Clean water saves lives, and that’s the most pressing issue. According to charity: water’s website, three children die every minute of water-borne illness. It’s a heartbreaking statistic.
But what surprised me even more was how the lack of clean water affects even healthy families and communities, creating conditions that make it difficult for these families and communities to rise above their economic situation. According to charity: water, “Half of the world’s schools don’t have access to clean water. As a result, kids in developing countries collectively miss millions of school days each year to stay home sick with waterborne illnesses or to spend their mornings walking far for water. Lack of clean water and latrines in the developing world affects girls especially — and many in the developing world drop out when they hit puberty.”
Lack of clean water affects girls more than boys because it’s the girls who often have the burden of walking to faraway wells and other sources to get water and bring it home. It’s a chore, according to a video on Water.org, that can take several hours a day, which limits their opportunity to do work that could financially benefit them and their families.

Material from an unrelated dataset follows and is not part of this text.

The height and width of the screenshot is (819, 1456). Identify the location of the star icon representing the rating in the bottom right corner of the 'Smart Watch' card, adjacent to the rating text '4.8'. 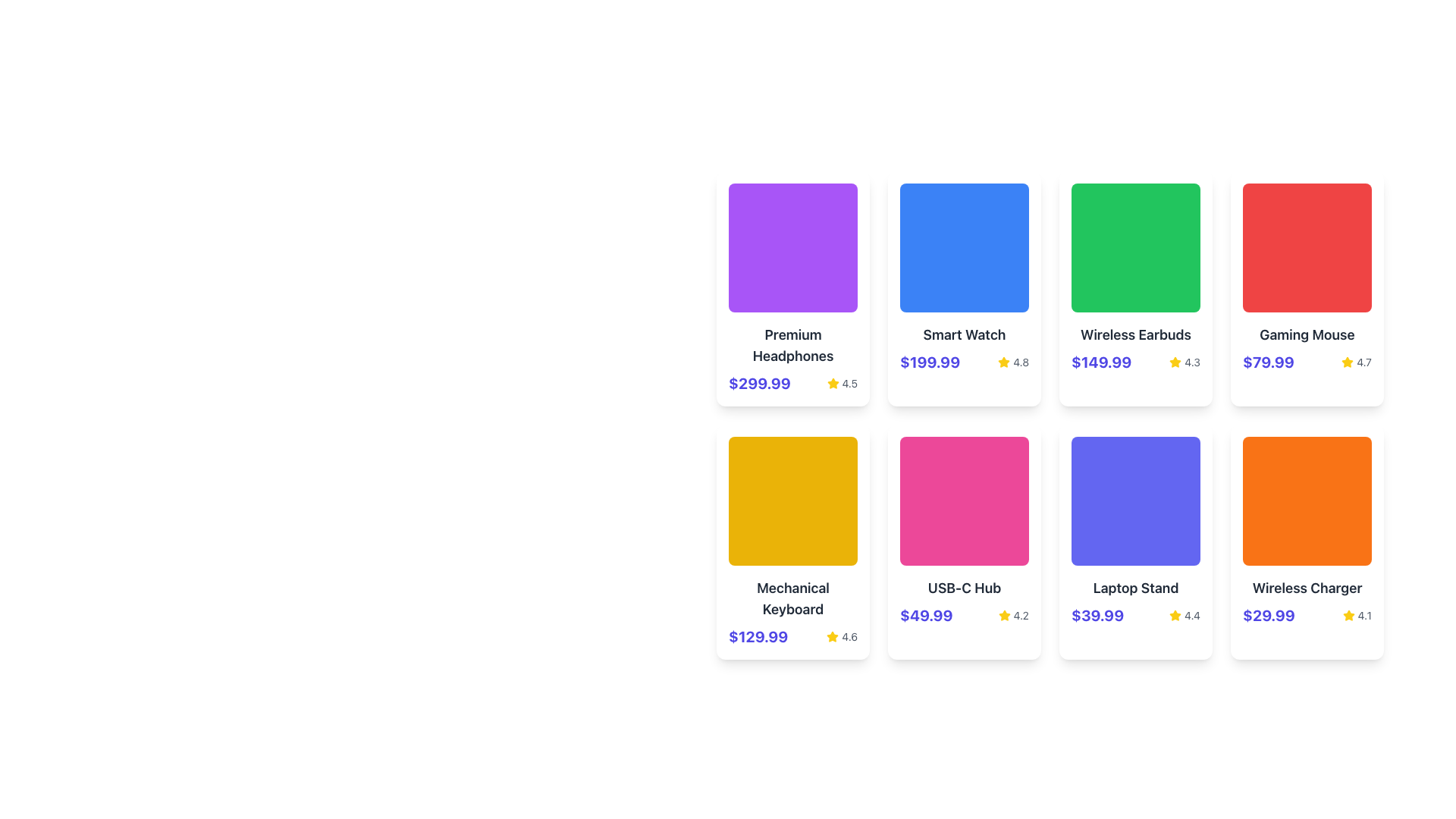
(1004, 362).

Water changes that. It creates opportunities that wouldn’t otherwise exist, says Matt Damon, who helped found Water.org.
In an article published in Wired Magazine in June 2011, Damon talks about a 14-year-old girl he met in Africa. Because a well had been drilled close to the girl’s home, making her walk to get clean water much shorter, she could now think in terms of schooling and improving her life.
“Now she can hope to be a nurse and contribute to the economic engine of Zambia,” Damon says. “Of all the different things that keep people in this kind of death spiral of extreme poverty, water just seemed so huge… And it doesn’t have to be.”
Here’s the really good news: the solution is cheap, at least by Western standards. Programs like those run by charity: water and Water.org don’t require a lot of money to be successful, but they deliver a lot in return. According to charity: water, “every dollar invested in improved water access and sanitation yields an average of $12 in economic returns.”
If that appeals to you, here’s how you can make a small investment pay off in a big way. By contributing to the campaign I’ve started to raise $5,000 for charity: water, you can help deliver $60,000 in real economic value, to say nothing of lives saved.
And because I’m doubling your donation through a Bullet Marketing match, your contribution goes even further. A $100 donation creates $2,400 in value. As any economist will tell you, that’s a tremendous investment. If you’d like to join this cause, visit my campaign page.
John, I’ve always loved what you do in Marketing. Thanks for bringing us into what you’re doing outside of Marketing.
Thank you, Karin. Doing pro bono work — working with and supporting charities — that’s important to me. I’ve worked with a number of great organizations and met a lot of wonderful people over the past few years, and I’m so inspired by people who dedicate their lives to helping others. That’s something I aspire to, in my limited way.